> _What is needed_
Output exactly the span of lines beginning with the one that holds "Screen dimensions: 600x522" and ending with the last line of the data below.
START Extracted records
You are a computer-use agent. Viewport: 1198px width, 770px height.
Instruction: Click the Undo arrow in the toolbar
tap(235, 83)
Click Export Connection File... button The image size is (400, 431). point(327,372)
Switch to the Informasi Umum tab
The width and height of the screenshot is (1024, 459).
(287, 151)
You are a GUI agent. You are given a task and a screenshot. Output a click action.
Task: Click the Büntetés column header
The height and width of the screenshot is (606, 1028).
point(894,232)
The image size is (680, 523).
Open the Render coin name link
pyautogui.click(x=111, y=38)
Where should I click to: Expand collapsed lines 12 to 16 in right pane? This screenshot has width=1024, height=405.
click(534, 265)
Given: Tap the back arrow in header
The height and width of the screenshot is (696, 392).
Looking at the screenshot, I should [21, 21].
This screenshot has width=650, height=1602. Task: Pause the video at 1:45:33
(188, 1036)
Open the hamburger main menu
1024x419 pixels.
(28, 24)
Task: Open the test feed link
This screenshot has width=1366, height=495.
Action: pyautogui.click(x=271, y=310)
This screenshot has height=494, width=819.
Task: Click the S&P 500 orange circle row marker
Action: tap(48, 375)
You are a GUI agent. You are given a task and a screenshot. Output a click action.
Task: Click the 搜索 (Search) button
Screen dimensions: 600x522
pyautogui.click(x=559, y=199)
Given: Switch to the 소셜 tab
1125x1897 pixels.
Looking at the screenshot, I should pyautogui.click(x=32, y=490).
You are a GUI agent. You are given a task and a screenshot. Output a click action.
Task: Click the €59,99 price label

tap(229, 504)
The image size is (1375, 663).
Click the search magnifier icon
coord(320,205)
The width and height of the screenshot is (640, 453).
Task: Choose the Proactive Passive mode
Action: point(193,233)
END Extracted records
> _Answer area_
Screen dimensions: 600x522
pyautogui.click(x=559, y=199)
Given: Switch to the 소셜 tab
1125x1897 pixels.
Looking at the screenshot, I should pyautogui.click(x=32, y=490).
You are a GUI agent. You are given a task and a screenshot. Output a click action.
Task: Click the €59,99 price label

tap(229, 504)
The image size is (1375, 663).
Click the search magnifier icon
coord(320,205)
The width and height of the screenshot is (640, 453).
Task: Choose the Proactive Passive mode
Action: point(193,233)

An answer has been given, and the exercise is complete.